REDMOND, Wash., Feb. 21, 2002 — Last May, Microsoft unveiled its Shared Source Initiative (SSI) to make source code available selectively, while still preserving intellectual property rights to sustain a strong software industry. Today, Microsoft announces the expansion of this initiative to include systems integrators, a group that has broad-reaching capabilities and customer impact. As a key player in coordinating the SSI both to partners and customers and throughout Microsoft, SSI Product Manager Jason Matusow spoke with PressPass to discuss the history of the initiative, source licensing and the computer industry, and the significance of systems integrators.
PressPass: Why is the SSI being expanded to include systems integrators?
Matusow: We want to help companies like Accenture, Avanade, Cap Gemini, Compaq, PWC and others better serve their customers with more detailed Microsoft information. We believe that sharing source code with systems integrators is the most practical step to take, because it will enable them to use the code to its fullest capabilities. For users, this expansion will result in enhanced security, greater Windows-based deployment and inter-operability, and other advantages.
PressPass: Who qualifies for participation in this program?
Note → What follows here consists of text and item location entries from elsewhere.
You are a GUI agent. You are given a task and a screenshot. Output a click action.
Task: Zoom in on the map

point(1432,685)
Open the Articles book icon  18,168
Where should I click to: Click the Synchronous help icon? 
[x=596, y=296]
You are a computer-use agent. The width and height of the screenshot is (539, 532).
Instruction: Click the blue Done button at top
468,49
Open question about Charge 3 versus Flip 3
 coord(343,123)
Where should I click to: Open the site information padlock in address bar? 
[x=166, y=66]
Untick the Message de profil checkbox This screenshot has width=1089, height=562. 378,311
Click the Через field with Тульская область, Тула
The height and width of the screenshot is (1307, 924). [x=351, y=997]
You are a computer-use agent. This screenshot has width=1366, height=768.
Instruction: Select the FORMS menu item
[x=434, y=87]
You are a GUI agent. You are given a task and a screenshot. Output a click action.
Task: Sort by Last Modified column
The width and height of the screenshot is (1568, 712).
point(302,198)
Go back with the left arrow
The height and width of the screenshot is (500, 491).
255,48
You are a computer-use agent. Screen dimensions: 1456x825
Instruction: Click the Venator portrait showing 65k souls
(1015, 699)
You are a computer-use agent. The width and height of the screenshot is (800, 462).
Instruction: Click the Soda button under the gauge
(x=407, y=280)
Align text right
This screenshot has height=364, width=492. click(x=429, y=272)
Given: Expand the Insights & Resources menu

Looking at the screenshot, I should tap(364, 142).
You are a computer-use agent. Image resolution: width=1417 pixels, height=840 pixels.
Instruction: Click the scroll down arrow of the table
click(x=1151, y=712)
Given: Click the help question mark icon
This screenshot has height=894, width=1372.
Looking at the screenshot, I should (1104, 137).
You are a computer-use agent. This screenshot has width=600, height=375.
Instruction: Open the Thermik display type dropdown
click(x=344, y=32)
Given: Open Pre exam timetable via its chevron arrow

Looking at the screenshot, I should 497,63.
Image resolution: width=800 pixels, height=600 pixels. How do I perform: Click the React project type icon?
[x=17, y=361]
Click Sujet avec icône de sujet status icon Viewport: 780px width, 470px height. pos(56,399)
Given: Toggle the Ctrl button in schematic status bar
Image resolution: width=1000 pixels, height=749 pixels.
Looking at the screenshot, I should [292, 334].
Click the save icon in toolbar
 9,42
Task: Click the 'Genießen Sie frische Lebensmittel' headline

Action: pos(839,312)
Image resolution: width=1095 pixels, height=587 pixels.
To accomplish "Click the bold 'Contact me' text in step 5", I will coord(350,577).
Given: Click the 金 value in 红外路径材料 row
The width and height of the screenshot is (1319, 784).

Matusow: We’re offering the program to approximately 150 top systems integrators in 30 countries. To be eligible, the systems integrator must either be a Microsoft Gold Certified Support Partner or have at least 1,500 seats of Windows and a level A or B Premiere Support agreement.
PressPass: How does this benefit users?
Matusow: Last year, our Microsoft Gold Certified Support Partners responded to more than a million Windows support calls in the United States alone. Having increased access to Microsoft’s code base means they can respond more thoroughly and more quickly to a broader set of questions and problems. Ultimately, they are able to offer higher-value services to our mutual customers.
PressPass: Where does Microsoft stand on the issue of open source vs. shared source?
Matusow: Both models have merits. We considered the issue from a number of perspectives. We took a hard look at how sharing source code would benefit customers and partners while still maintaining a healthy commercial software business. In working with our Windows customer base, we found that very few of them wanted to modify code. They felt very strongly that the code was Microsoft’s responsibility. Our SSI was developed to help directly with support issues, deployment issues and the customization of applications that are built on top of the Windows platform — not to transfer the burden of operating system support and maintenance to the customer. Microsoft is committed to protecting the integrity of the code base and the operating system, and the SSI helps accomplish that while increasing the transparency of the code.
PressPass: Does providing access to source code open up security concerns?
Matusow: Security is a tremendously complex issue, and it’s one that Microsoft has considered extensively and put a lot of resources behind. As the Internet continues to change how businesses communicate with each other and with customers, concerns about both hardware and software security become more top-of-mind. To that end, the access programs we’ve provided for Windows give the code to highly trusted entities. At the same time, we’ve remained steadfast in making sure the code doesn’t fall into the hands of people with malicious intent.
PressPass: How has the initiative progressed since you introduced it last year?
Matusow: In May, we were just getting started with the Enterprise Source License Agreement for Windows source code. We’ve since expanded the program to include other entities — like national and state governments as well as other operating systems such as Windows CE where we’re now sharing more than 1.5 million lines of that code base. The positive response, too, has been increasing. When we first started offering access to the code base for Windows CE 3.0, we experienced 23,000 downloads in the first six months. With Windows CE .NET there were more than 32,000 downloads in the first four weeks of the program — and over 50 percent of the downloads are being used actively. Another major progression is the delivery mechanism. We have a secure Web site, MSDN (Microsoft Developer Network) Code Center Premium, which offers more rapid access to code and greater flexibility, improving the use of code access through what we call “just-in-time” debugging.
PressPass: What are some of the larger concerns around the issue of sharing code, and how has Microsoft taken these into consideration while developing the SSI?
Matusow: There is a strong software ecosystem that supports a cycle of sustained innovation. Within the ecosystem there is a critical relationship between the applied research undertaken in government and academia and the production of useful products by industry. We believe that it is important for the global economy to maintain this ecosystem and to foster innovation at every level. Open source, shared source, freeware, shareware, public domain software, commercial software, etc. all play an important role in the ecosystem. From our perspective, shared source offers a balanced approach for all commercial software companies to share their source code while still owning their intellectual property. I’m very proud of how we’ve listened to a broad scope of voices to arrive at an approach that delivers maximum value, rather than getting caught up in semantics.